Newell and Shah do not explicitly teach a method comprising:
A)  obtaining, for the matched music, user attribute information of users assessing the matched music; and 
B)  obtaining, through screening, similar users whose user attribute information is similar to user attribute information of the user.
C)  obtaining actual music assessing information of the similar users for the matched music; and 
D)  performing mean processing on the actual music assessing information of the similar users for the matched music, to obtain the estimated music assessing information of the user for the matched music.
	Shakirova, however, teaches “obtaining, for the matched music, user attribute information of users assessing the matched music” as “On the basis of users’ history of listening we prepare the matrix of preferences R…which contains information how many times the user u listened to song i… Then the cosine similarity between users u and v is computed by… It is obvious that the cosine similarity measure is a special case of a conditional probability measure” (Page 549), “obtaining, through screening, similar users whose user attribute information is similar to user attribute information of the user” as “On the basis of users’ history of listening we prepare the matrix of preferences R…which contains information how many times the user u listened to song i… Then the cosine similarity between users u and v is computed by… It is obvious that the cosine similarity measure is a special case of a conditional probability measure” (Page 549), “obtaining actual music assessing information of the similar users for the matched music” as “We use simple weighted sum strategy for aggregating the information provided by similar users/items. In the user-based type of recommendation the scoring function is computed by… The score of the item is proportional to the similarities between the target user and other users who have the item in their history of listening. This score is higher for items which are often rated by similar users” (Page 549), and “performing mean processing on the actual music assessing information of the similar users for the matched music, to obtain the estimated music assessing information of the user for the matched music” as “We use simple weighted sum strategy for aggregating the information provided by similar users/items. In the user-based type of recommendation the scoring function is computed by… The score of the item is proportional to the similarities between the target user and other users who have the item in their history of listening. This score is higher for items which are often rated by similar users” (Page 549).

* **Task 1**:
Answer these from the patent excerpt:
(a) Which two references does it say do not explicitly teach the method?
(b) According to the quoted passage, what information does the matrix of preferences R contain?
(c) What strategy is named for aggregating the information provided by similar users/items?
* **Task 2**: Write a continuation of the patent excerpt, starting after its final sentence.
The data that comes next plays no part in this.

* **Dataset content**:
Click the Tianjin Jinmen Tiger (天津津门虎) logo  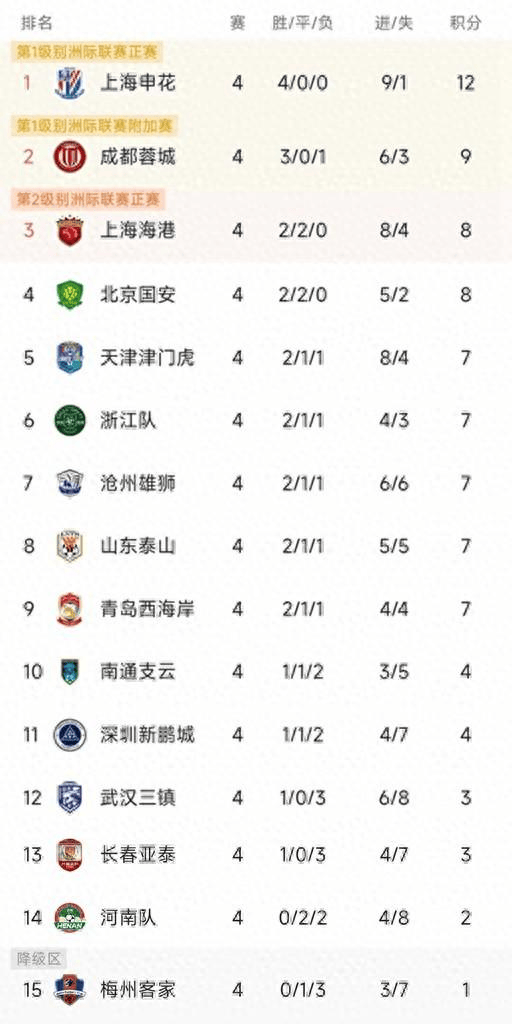pyautogui.click(x=70, y=358)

* **Expected answer 1**:
(a) Newell and Shah.
(b) How many times the user u listened to song i.
(c) A simple weighted sum strategy.

* **Expected answer 2**:
	The examiner further notes that although the primary reference of Newell clearly obtains accessing information of other users for music, there is no explicit teaching of the use of “mean processing”.  The secondary reference of Shakirova teaches the concept of using a weighted sum formula (i.e. “mean processing” in the broadest reasonable interpretation).  The combination would result in the use of such processing for the accessing information of the other users of Newell.  Moreover, Shakirova clearly teaches the use of preference information (i.e. the claimed attribute information in the broadest reasonable interpretation) as a basis to find similar users. 
	It would have been obvious to one of ordinary skill in the art before the effective filing date of instant invention to combine the teachings of the cited references because teaching Shakirova’s would have allowed Newell’s and Shah’s to provide a method for improving the effectiveness of recommender systems, as noted by Shakirova (Page 550).
Allowable Subject Matter
16.	Claims 4 and 19 are objected to as being dependent upon a rejected base claim, but would be allowable if rewritten in independent form including all of the limitations of the base claim and any intervening claims.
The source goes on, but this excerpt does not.